** Written exercise **
Reproduce each of the following rows word for word, with no changes.

** Available records **
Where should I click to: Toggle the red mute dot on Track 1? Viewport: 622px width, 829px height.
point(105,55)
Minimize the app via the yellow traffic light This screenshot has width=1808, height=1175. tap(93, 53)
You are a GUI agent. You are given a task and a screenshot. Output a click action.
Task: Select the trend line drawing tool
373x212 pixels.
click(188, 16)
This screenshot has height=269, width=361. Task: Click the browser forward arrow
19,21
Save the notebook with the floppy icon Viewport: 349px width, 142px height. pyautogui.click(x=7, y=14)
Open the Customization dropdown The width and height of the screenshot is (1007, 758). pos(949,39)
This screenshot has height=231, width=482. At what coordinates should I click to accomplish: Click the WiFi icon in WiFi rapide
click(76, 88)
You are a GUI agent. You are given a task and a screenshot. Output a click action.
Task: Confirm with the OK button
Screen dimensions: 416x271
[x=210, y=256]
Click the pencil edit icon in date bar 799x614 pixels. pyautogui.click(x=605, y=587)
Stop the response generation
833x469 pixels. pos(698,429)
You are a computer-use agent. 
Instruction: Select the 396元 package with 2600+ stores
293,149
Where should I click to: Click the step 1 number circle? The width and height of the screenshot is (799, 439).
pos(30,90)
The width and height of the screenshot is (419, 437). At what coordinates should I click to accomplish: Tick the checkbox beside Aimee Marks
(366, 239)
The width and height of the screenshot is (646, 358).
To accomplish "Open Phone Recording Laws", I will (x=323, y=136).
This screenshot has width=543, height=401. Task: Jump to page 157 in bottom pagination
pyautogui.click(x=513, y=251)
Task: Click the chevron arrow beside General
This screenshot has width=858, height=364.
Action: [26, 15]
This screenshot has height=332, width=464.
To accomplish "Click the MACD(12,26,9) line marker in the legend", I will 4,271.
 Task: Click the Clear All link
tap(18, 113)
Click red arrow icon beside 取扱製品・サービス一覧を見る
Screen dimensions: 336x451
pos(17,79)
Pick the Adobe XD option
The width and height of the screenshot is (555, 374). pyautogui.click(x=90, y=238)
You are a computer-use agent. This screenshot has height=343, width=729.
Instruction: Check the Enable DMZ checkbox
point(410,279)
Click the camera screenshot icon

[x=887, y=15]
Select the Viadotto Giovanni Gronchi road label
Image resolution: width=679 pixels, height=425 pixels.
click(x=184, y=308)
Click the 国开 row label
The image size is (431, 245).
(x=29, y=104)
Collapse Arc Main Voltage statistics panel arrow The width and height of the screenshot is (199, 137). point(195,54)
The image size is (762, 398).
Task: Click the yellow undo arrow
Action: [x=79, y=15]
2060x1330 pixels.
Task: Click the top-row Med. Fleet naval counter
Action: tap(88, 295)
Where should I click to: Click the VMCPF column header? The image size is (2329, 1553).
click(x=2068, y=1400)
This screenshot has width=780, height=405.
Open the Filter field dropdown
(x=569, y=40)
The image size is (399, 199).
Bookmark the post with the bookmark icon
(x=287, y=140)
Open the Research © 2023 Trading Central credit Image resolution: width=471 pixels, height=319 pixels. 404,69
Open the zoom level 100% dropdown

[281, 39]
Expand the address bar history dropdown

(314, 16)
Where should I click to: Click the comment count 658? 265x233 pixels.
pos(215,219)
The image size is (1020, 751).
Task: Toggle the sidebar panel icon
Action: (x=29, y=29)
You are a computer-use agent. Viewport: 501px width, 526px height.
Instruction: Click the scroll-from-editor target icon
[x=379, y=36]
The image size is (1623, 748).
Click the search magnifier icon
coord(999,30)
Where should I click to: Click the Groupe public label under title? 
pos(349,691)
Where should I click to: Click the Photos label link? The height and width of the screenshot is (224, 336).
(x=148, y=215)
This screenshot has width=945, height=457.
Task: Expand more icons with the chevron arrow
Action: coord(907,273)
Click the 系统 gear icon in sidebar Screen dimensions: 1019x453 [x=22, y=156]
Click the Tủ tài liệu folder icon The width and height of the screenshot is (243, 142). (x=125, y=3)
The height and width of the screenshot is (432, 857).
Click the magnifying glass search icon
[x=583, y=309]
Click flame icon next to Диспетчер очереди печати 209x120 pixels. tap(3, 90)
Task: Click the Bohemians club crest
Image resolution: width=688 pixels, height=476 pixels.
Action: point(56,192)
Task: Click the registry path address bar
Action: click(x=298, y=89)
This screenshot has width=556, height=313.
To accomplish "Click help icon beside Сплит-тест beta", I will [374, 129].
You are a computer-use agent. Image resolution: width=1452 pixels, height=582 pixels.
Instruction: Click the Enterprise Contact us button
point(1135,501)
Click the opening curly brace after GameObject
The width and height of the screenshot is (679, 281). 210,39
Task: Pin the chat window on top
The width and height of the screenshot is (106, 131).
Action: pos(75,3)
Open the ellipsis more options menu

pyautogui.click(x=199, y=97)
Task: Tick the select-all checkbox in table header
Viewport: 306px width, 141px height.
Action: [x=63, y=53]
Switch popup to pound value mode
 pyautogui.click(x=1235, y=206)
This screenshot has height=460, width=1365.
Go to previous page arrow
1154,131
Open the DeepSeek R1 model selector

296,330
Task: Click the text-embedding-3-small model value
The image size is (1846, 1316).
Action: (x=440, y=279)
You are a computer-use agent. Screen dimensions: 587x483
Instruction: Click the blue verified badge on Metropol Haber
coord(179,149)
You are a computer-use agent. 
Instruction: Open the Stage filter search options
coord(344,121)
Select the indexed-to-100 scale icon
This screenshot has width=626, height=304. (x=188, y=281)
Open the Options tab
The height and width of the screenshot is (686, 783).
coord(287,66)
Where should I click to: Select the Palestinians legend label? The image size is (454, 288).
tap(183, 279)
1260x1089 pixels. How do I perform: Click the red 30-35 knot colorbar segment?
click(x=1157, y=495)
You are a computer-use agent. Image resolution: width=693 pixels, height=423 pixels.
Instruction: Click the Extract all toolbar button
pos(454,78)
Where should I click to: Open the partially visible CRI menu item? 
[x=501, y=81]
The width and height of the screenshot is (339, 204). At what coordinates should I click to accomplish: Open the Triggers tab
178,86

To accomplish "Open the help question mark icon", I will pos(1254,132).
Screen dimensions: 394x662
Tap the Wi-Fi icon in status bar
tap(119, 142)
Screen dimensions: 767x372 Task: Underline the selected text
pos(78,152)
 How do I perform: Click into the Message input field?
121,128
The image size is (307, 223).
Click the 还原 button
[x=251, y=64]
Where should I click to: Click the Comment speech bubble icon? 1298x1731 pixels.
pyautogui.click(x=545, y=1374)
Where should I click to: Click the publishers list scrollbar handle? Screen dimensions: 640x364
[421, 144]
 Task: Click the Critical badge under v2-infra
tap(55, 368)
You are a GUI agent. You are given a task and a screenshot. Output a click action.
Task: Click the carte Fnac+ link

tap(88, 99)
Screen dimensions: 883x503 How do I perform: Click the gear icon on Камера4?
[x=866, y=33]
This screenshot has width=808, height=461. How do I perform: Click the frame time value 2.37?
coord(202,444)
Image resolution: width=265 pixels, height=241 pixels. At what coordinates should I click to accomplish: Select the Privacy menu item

** Final result **
Where should I click to: Toggle the red mute dot on Track 1? Viewport: 622px width, 829px height.
point(105,55)
Minimize the app via the yellow traffic light This screenshot has width=1808, height=1175. tap(93, 53)
You are a GUI agent. You are given a task and a screenshot. Output a click action.
Task: Select the trend line drawing tool
373x212 pixels.
click(188, 16)
This screenshot has height=269, width=361. Task: Click the browser forward arrow
19,21
Save the notebook with the floppy icon Viewport: 349px width, 142px height. pyautogui.click(x=7, y=14)
Open the Customization dropdown The width and height of the screenshot is (1007, 758). pos(949,39)
This screenshot has height=231, width=482. At what coordinates should I click to accomplish: Click the WiFi icon in WiFi rapide
click(76, 88)
You are a GUI agent. You are given a task and a screenshot. Output a click action.
Task: Confirm with the OK button
Screen dimensions: 416x271
[x=210, y=256]
Click the pencil edit icon in date bar 799x614 pixels. pyautogui.click(x=605, y=587)
Stop the response generation
833x469 pixels. pos(698,429)
You are a computer-use agent. 
Instruction: Select the 396元 package with 2600+ stores
293,149
Where should I click to: Click the step 1 number circle? The width and height of the screenshot is (799, 439).
pos(30,90)
The width and height of the screenshot is (419, 437). At what coordinates should I click to accomplish: Tick the checkbox beside Aimee Marks
(366, 239)
The width and height of the screenshot is (646, 358).
To accomplish "Open Phone Recording Laws", I will (x=323, y=136).
This screenshot has width=543, height=401. Task: Jump to page 157 in bottom pagination
pyautogui.click(x=513, y=251)
Task: Click the chevron arrow beside General
This screenshot has width=858, height=364.
Action: [26, 15]
This screenshot has height=332, width=464.
To accomplish "Click the MACD(12,26,9) line marker in the legend", I will 4,271.
 Task: Click the Clear All link
tap(18, 113)
Click red arrow icon beside 取扱製品・サービス一覧を見る
Screen dimensions: 336x451
pos(17,79)
Pick the Adobe XD option
The width and height of the screenshot is (555, 374). pyautogui.click(x=90, y=238)
You are a computer-use agent. This screenshot has height=343, width=729.
Instruction: Check the Enable DMZ checkbox
point(410,279)
Click the camera screenshot icon

[x=887, y=15]
Select the Viadotto Giovanni Gronchi road label
Image resolution: width=679 pixels, height=425 pixels.
click(x=184, y=308)
Click the 国开 row label
The image size is (431, 245).
(x=29, y=104)
Collapse Arc Main Voltage statistics panel arrow The width and height of the screenshot is (199, 137). point(195,54)
The image size is (762, 398).
Task: Click the yellow undo arrow
Action: [x=79, y=15]
2060x1330 pixels.
Task: Click the top-row Med. Fleet naval counter
Action: tap(88, 295)
Where should I click to: Click the VMCPF column header? The image size is (2329, 1553).
click(x=2068, y=1400)
This screenshot has width=780, height=405.
Open the Filter field dropdown
(x=569, y=40)
The image size is (399, 199).
Bookmark the post with the bookmark icon
(x=287, y=140)
Open the Research © 2023 Trading Central credit Image resolution: width=471 pixels, height=319 pixels. 404,69
Open the zoom level 100% dropdown

[281, 39]
Expand the address bar history dropdown

(314, 16)
Where should I click to: Click the comment count 658? 265x233 pixels.
pos(215,219)
The image size is (1020, 751).
Task: Toggle the sidebar panel icon
Action: (x=29, y=29)
You are a computer-use agent. Viewport: 501px width, 526px height.
Instruction: Click the scroll-from-editor target icon
[x=379, y=36]
The image size is (1623, 748).
Click the search magnifier icon
coord(999,30)
Where should I click to: Click the Groupe public label under title? 
pos(349,691)
Where should I click to: Click the Photos label link? The height and width of the screenshot is (224, 336).
(x=148, y=215)
This screenshot has width=945, height=457.
Task: Expand more icons with the chevron arrow
Action: coord(907,273)
Click the 系统 gear icon in sidebar Screen dimensions: 1019x453 [x=22, y=156]
Click the Tủ tài liệu folder icon The width and height of the screenshot is (243, 142). (x=125, y=3)
The height and width of the screenshot is (432, 857).
Click the magnifying glass search icon
[x=583, y=309]
Click flame icon next to Диспетчер очереди печати 209x120 pixels. tap(3, 90)
Task: Click the Bohemians club crest
Image resolution: width=688 pixels, height=476 pixels.
Action: point(56,192)
Task: Click the registry path address bar
Action: click(x=298, y=89)
This screenshot has width=556, height=313.
To accomplish "Click help icon beside Сплит-тест beta", I will [374, 129].
You are a computer-use agent. Image resolution: width=1452 pixels, height=582 pixels.
Instruction: Click the Enterprise Contact us button
point(1135,501)
Click the opening curly brace after GameObject
The width and height of the screenshot is (679, 281). 210,39
Task: Pin the chat window on top
The width and height of the screenshot is (106, 131).
Action: pos(75,3)
Open the ellipsis more options menu

pyautogui.click(x=199, y=97)
Task: Tick the select-all checkbox in table header
Viewport: 306px width, 141px height.
Action: [x=63, y=53]
Switch popup to pound value mode
 pyautogui.click(x=1235, y=206)
This screenshot has height=460, width=1365.
Go to previous page arrow
1154,131
Open the DeepSeek R1 model selector

296,330
Task: Click the text-embedding-3-small model value
The image size is (1846, 1316).
Action: (x=440, y=279)
You are a computer-use agent. Screen dimensions: 587x483
Instruction: Click the blue verified badge on Metropol Haber
coord(179,149)
You are a computer-use agent. 
Instruction: Open the Stage filter search options
coord(344,121)
Select the indexed-to-100 scale icon
This screenshot has width=626, height=304. (x=188, y=281)
Open the Options tab
The height and width of the screenshot is (686, 783).
coord(287,66)
Where should I click to: Select the Palestinians legend label? The image size is (454, 288).
tap(183, 279)
1260x1089 pixels. How do I perform: Click the red 30-35 knot colorbar segment?
click(x=1157, y=495)
You are a computer-use agent. Image resolution: width=693 pixels, height=423 pixels.
Instruction: Click the Extract all toolbar button
pos(454,78)
Where should I click to: Open the partially visible CRI menu item? 
[x=501, y=81]
The width and height of the screenshot is (339, 204). At what coordinates should I click to accomplish: Open the Triggers tab
178,86

To accomplish "Open the help question mark icon", I will pos(1254,132).
Screen dimensions: 394x662
Tap the Wi-Fi icon in status bar
tap(119, 142)
Screen dimensions: 767x372 Task: Underline the selected text
pos(78,152)
 How do I perform: Click into the Message input field?
121,128
The image size is (307, 223).
Click the 还原 button
[x=251, y=64]
Where should I click to: Click the Comment speech bubble icon? 1298x1731 pixels.
pyautogui.click(x=545, y=1374)
Where should I click to: Click the publishers list scrollbar handle? Screen dimensions: 640x364
[421, 144]
 Task: Click the Critical badge under v2-infra
tap(55, 368)
You are a GUI agent. You are given a task and a screenshot. Output a click action.
Task: Click the carte Fnac+ link

tap(88, 99)
Screen dimensions: 883x503 How do I perform: Click the gear icon on Камера4?
[x=866, y=33]
This screenshot has width=808, height=461. How do I perform: Click the frame time value 2.37?
coord(202,444)
Image resolution: width=265 pixels, height=241 pixels. At what coordinates should I click to accomplish: Select the Privacy menu item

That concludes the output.